In December 1917, Tamaš Hryb became one of the organisers of the First All-Belarusian Congress in Minsk. He was elected one of the secretaries of the Congress and became a member of the Executive Council of the Congress which eventually transformed into the Rada of the Belarusian Democratic Republic.

Hryb was one of the co-authors of the Constituent Charters of Belarus which proclaimed the Belarusian Democratic Republic and subsequently declared the independence of Belarus on 25 March 1918. Tamaš Hryb was a member of the first government of the republic and a diplomat.

Alongside Paluta Badunova and Jazep Mamońka, Hryb co-founded the Belarusian Party of Socialist Revolutionaries in 1918 and became its leader. For a short period of time in 1919, he published a Belarusian socialist newspapers: Hramadzianin (Грамадзянін, the Citizen ) in Wilno and Rodny kraj (Родны край, Native Land) in Hrodna . After six issues, the Rodny kraj newspaper was closed and its editor arrested by the occupying Polish authorities.

==Emigration==

After 1921, Tamaš Hryb settled in Prague, where he received a Ph.D. in Philosophy from the Charles University in 1928. He founded and edited several periodicals dedicated to Belarusian studies and the Belarusian national liberation.

Tamaš Hryb founded and developed the Belarusian collection at the National Library of Czechoslovakia; he was also one of the co-founders and a long-time director of the Belarusian Archives in Prague.

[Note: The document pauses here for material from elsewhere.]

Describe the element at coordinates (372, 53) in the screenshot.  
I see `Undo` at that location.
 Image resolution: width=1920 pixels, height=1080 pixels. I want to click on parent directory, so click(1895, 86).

Unlike some politicians of the Belarusian Democratic Republic, Hryb did not return to the Soviet Belarus in the 1920s and actively opposed the cooperation of the Belarusian national movement with the Soviets. Many of those who went back to Belarus or even just visited it, such as Francišak Aliachnovič and Branislaŭ Taraškievič, eventually became victims of Soviet repressions in Belarus.

Tamaš Hryb died in Prague on 21 January 1938 and was cremated on 25 January 1938. He was buried at the Olšany Cemetery in Prague.